Under cover of nuclear deal, Iran foments regional instability

When the administration set out to sell the Iran deal, it recognized that regional allies would have to be reassured that the United States would not stand idly by and allow Iran to wreak havoc in the region. In May 2015, President Obama invited Gulf Cooperation Council (GCC) leaders for a summit at Camp David, where he pledged that the U.S. would stand by its GCC partners in the face of Iran’s “destabilizing activities in the region.”

 

But Iran’s aggressive tactics continued unabated, so the president reiterated his commitment eight months later, saying, “We remain steadfast in opposing Iran’s destabilizing behavior, including against Israel and our Gulf partners and its support for violent proxies in places like Syria and Yemen.” But it is now clear, one year since the signing of the Iran deal, that Iran’s threatening and destabilizing behavior in the region has not diminished. In the words of CENTCOM Commander Gen. Joseph L. Votel, Iran has become “more aggressive in the days since the agreement.” Iran’s involvement in the Syrian, Iraqi and Yemeni conflicts “deepened” in 2015, according to the Director of National Intelligence. The DNI went further still:
Iran — the foremost state sponsor of terrorism — continues to exert its influence in regional crises in the Middle East through the International Revolutionary Guard Corps—Qods Force (IRGC-QF), its terrorist partner Lebanese Hezbollah, and proxy groups. It also provides military and economic aid to its allies in the region. Iran and Hezbollah remain a continuing terrorist threat to U.S. interests and partners worldwide.

 

Consider, for example, Iran’s smuggling of weapons to militants throughout the region. According to the State Department, Iran publicly confirms that it “arms Hezbollah with advanced long-range Iranian-manufactured missiles, in violation of UN Security Council Resolutions 1701 and 1747.” Just days after the announcement of the Joint Comprehensive Plan of Action (JCPOA), Hezbollah leader Hasan Nasrallah asserted that the deal would not stand in the way of Iranian support for Hezbollah.
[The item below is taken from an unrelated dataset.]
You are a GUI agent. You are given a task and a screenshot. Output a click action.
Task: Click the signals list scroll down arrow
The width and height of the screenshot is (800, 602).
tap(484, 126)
How right he was. In June 2016, Nasrallah boasted that all of “Hezbollah’s … weapons and rockets come from the Islamic Republic of Iran.” While this is not necessarily true — Hezbollah supplements its Iranian arsenal using its own criminal networks which are expert at money-laundering and weapons smuggling — Iran’s direct support of Hezbollah, and Nasrallah’s forthrightness on the topic, is troubling. In July 2015, an IRGC general boasted that Iran, with Hezbollah, had amassed “more than 100,000 missiles” that “are ready to fly from Lebanon” to Israel.

 

Over the past year, Bahraini authorities have uncovered multiple weapons shipments from Iran to Shiite militants there, as well. In September 2015, Bahraini authorities discovered a bomb-making facility with 1.5 tons of high-grade explosives in a raid on a IRGC-linked terror cell. In August 2015, explosives used in an attack on Bahraini security forces were, according to Bahrain’s information minister, “very similar” to explosives seized by authorities in July 2015 that “came from Iran.” In November 2015, yet another bomb-making facility was discovered in Bahrain.